All of the entries are to be returned word for word.

[Records from a data source]

((

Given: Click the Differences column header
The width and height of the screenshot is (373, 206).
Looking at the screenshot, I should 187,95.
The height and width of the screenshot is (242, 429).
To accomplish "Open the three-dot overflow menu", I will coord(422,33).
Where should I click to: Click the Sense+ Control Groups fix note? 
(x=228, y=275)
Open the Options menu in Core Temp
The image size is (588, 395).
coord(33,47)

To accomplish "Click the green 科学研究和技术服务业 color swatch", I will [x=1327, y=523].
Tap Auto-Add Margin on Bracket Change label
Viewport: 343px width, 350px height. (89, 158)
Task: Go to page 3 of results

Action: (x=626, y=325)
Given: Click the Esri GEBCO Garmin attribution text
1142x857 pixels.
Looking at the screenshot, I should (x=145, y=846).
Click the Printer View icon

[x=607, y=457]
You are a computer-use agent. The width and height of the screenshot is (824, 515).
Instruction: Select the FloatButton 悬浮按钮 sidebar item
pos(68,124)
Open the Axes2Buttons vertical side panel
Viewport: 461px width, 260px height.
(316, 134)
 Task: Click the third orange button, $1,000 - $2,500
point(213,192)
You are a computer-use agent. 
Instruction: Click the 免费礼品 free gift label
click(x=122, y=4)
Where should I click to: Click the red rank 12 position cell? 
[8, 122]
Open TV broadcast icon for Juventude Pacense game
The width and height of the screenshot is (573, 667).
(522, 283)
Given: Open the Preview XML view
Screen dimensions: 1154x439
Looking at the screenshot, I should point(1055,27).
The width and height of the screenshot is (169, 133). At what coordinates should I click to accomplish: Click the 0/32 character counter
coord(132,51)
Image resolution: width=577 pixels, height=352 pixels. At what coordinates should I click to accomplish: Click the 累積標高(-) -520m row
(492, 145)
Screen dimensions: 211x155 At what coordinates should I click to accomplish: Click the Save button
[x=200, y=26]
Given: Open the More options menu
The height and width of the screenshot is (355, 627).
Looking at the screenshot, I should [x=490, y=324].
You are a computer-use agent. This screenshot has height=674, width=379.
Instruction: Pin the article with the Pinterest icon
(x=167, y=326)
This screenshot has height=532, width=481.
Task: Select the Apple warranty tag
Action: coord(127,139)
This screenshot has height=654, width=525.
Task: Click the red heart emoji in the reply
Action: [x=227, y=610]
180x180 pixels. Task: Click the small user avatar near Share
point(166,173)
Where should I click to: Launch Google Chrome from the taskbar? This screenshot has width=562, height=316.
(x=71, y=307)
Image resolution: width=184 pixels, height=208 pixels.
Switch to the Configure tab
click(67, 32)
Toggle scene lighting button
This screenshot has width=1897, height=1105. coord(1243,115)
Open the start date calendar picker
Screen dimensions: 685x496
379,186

))

→ **RESPONSE**:
Given: Click the Differences column header
The width and height of the screenshot is (373, 206).
Looking at the screenshot, I should 187,95.
The height and width of the screenshot is (242, 429).
To accomplish "Open the three-dot overflow menu", I will coord(422,33).
Where should I click to: Click the Sense+ Control Groups fix note? 
(x=228, y=275)
Open the Options menu in Core Temp
The image size is (588, 395).
coord(33,47)

To accomplish "Click the green 科学研究和技术服务业 color swatch", I will [x=1327, y=523].
Tap Auto-Add Margin on Bracket Change label
Viewport: 343px width, 350px height. (89, 158)
Task: Go to page 3 of results

Action: (x=626, y=325)
Given: Click the Esri GEBCO Garmin attribution text
1142x857 pixels.
Looking at the screenshot, I should (x=145, y=846).
Click the Printer View icon

[x=607, y=457]
You are a computer-use agent. The width and height of the screenshot is (824, 515).
Instruction: Select the FloatButton 悬浮按钮 sidebar item
pos(68,124)
Open the Axes2Buttons vertical side panel
Viewport: 461px width, 260px height.
(316, 134)
 Task: Click the third orange button, $1,000 - $2,500
point(213,192)
You are a computer-use agent. 
Instruction: Click the 免费礼品 free gift label
click(x=122, y=4)
Where should I click to: Click the red rank 12 position cell? 
[8, 122]
Open TV broadcast icon for Juventude Pacense game
The width and height of the screenshot is (573, 667).
(522, 283)
Given: Open the Preview XML view
Screen dimensions: 1154x439
Looking at the screenshot, I should point(1055,27).
The width and height of the screenshot is (169, 133). At what coordinates should I click to accomplish: Click the 0/32 character counter
coord(132,51)
Image resolution: width=577 pixels, height=352 pixels. At what coordinates should I click to accomplish: Click the 累積標高(-) -520m row
(492, 145)
Screen dimensions: 211x155 At what coordinates should I click to accomplish: Click the Save button
[x=200, y=26]
Given: Open the More options menu
The height and width of the screenshot is (355, 627).
Looking at the screenshot, I should [x=490, y=324].
You are a computer-use agent. This screenshot has height=674, width=379.
Instruction: Pin the article with the Pinterest icon
(x=167, y=326)
This screenshot has height=532, width=481.
Task: Select the Apple warranty tag
Action: coord(127,139)
This screenshot has height=654, width=525.
Task: Click the red heart emoji in the reply
Action: [x=227, y=610]
180x180 pixels. Task: Click the small user avatar near Share
point(166,173)
Where should I click to: Launch Google Chrome from the taskbar? This screenshot has width=562, height=316.
(x=71, y=307)
Image resolution: width=184 pixels, height=208 pixels.
Switch to the Configure tab
click(67, 32)
Toggle scene lighting button
This screenshot has width=1897, height=1105. coord(1243,115)
Open the start date calendar picker
Screen dimensions: 685x496
379,186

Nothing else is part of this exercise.